Media Kampung – Badan Pusat Statistik (BPS) melaporkan bahwa dalam tiga bulan terakhir hingga Mei 2026, sebanyak lebih dari 522 ribu orang berhasil terserap di pasar kerja Indonesia. Jumlah penduduk yang bekerja pada Mei 2026 mencapai 148,19 juta orang, naik signifikan dari Februari 2026.
Fakta Utama Penyerapan Tenaga Kerja
Peningkatan tenaga kerja paling banyak terjadi pada sektor Akomodasi dan Makan Minum dengan penyerapan sekitar 195 ribu orang, diikuti oleh Transportasi dan Pergudangan sebesar 121 ribu orang, serta Jasa Lainnya sekitar 110 ribu orang. Ketiga lapangan usaha ini menunjukkan pertumbuhan yang lebih kuat dibandingkan angka pertumbuhan ekonomi nasional.
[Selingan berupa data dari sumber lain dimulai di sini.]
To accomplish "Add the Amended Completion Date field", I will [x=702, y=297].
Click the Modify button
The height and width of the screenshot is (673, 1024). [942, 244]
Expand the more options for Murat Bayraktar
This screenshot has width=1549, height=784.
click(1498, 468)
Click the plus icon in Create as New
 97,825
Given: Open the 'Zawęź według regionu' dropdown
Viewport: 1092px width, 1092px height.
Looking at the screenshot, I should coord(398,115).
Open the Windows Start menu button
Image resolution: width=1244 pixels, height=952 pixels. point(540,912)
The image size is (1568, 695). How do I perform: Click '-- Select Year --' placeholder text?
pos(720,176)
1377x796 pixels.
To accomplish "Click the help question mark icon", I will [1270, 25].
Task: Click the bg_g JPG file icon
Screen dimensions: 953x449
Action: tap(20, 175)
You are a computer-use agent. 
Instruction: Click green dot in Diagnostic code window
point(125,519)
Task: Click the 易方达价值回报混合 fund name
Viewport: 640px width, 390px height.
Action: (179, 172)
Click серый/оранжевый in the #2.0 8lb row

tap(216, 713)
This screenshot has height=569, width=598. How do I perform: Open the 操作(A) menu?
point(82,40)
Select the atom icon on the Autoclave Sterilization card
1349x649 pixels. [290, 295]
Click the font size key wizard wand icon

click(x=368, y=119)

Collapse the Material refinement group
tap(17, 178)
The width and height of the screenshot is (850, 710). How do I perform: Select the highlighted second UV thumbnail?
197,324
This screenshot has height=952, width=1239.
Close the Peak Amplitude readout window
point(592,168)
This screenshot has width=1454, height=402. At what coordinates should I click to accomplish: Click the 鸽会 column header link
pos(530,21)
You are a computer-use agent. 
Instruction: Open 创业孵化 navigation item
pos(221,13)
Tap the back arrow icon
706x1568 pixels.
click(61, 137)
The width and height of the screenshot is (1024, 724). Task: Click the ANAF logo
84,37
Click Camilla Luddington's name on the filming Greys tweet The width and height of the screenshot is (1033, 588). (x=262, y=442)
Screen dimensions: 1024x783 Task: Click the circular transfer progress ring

Pertumbuhan Lapangan Usaha dan Ketenagakerjaan
Berdasarkan rilis pertumbuhan ekonomi triwulan kedua 2026, sektor Akomodasi dan Makan Minum tumbuh sebesar 10,60 persen, Transportasi dan Pergudangan 5,65 persen, serta Jasa Lainnya 6,36 persen. Pertumbuhan tersebut sejalan dengan peningkatan jumlah pekerja di sektor-sektor tersebut, yang menandakan hubungan erat antara pertumbuhan ekonomi dan penyerapan tenaga kerja.
Tingkat Pengangguran Terbuka
Tingkat Pengangguran Terbuka (TPT) pada Mei 2026 tercatat sebesar 4,65 persen dari total angkatan kerja yang mencapai 155,41 juta orang. Jumlah pengangguran absolut mengalami penurunan sebanyak 24 ribu orang dibandingkan periode Februari hingga Mei 2026, menunjukkan perbaikan kondisi ketenagakerjaan secara umum.
Konteks dan Dampak
Perbaikan penyerapan tenaga kerja ini penting sebagai indikator pemulihan ekonomi pasca pandemi dan penguatan sektor-sektor yang berkontribusi signifikan terhadap perekonomian nasional. Penyerapan tenaga kerja yang meningkat juga memberikan dampak positif dalam mengurangi angka pengangguran dan meningkatkan kesejahteraan masyarakat.
Data BPS ini menjadi acuan penting bagi pemerintah dan pelaku usaha dalam merumuskan kebijakan ketenagakerjaan serta strategi pengembangan sektor ekonomi yang berpotensi menyerap lebih banyak tenaga kerja di masa depan.